* **Your goal**
Can you copy out the full passage on practicing skydiving emergency procedures word for word?
───── Document passage
So we are stuck with genes that are not well suited to dealing with high speed emergencies. What can we do about it? Luckily we have a huge advantage – our brain, and its ability to learn and remember.
For skydivers this means adopting a plan to deal with emergencies and practicing that plan on a regular basis. For example, many first jump courses teach students to react to a partial malfunction by pulling both steering handles all the way down twice, then initiating emergency procedures by looking at the canopy release handle. Simply repeating that sequence of movements is enough to train your brain to do something besides stare at a malfunctioning canopy – the source of a threat. However you don’t have to wait around for Safety Day to hang in a harness in order to practice. There is no reason why you can’t sit in your easy chair in front of the TV, look to the ceiling, imagine you see a malfunctioning parachute, go through the motions of pulling steering handles and then looking to the right side of your chest and beginning your emergency procedures.
──────────
───── Supplied data
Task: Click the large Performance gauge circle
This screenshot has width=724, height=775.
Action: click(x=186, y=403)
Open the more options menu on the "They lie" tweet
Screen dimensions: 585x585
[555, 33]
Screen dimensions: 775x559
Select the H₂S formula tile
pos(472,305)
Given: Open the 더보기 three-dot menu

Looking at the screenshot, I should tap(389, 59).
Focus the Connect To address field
──────────
* **Output**
So we are stuck with genes that are not well suited to dealing with high speed emergencies. What can we do about it? Luckily we have a huge advantage – our brain, and its ability to learn and remember.
For skydivers this means adopting a plan to deal with emergencies and practicing that plan on a regular basis. For example, many first jump courses teach students to react to a partial malfunction by pulling both steering handles all the way down twice, then initiating emergency procedures by looking at the canopy release handle. Simply repeating that sequence of movements is enough to train your brain to do something besides stare at a malfunctioning canopy – the source of a threat. However you don’t have to wait around for Safety Day to hang in a harness in order to practice. There is no reason why you can’t sit in your easy chair in front of the TV, look to the ceiling, imagine you see a malfunctioning parachute, go through the motions of pulling steering handles and then looking to the right side of your chest and beginning your emergency procedures.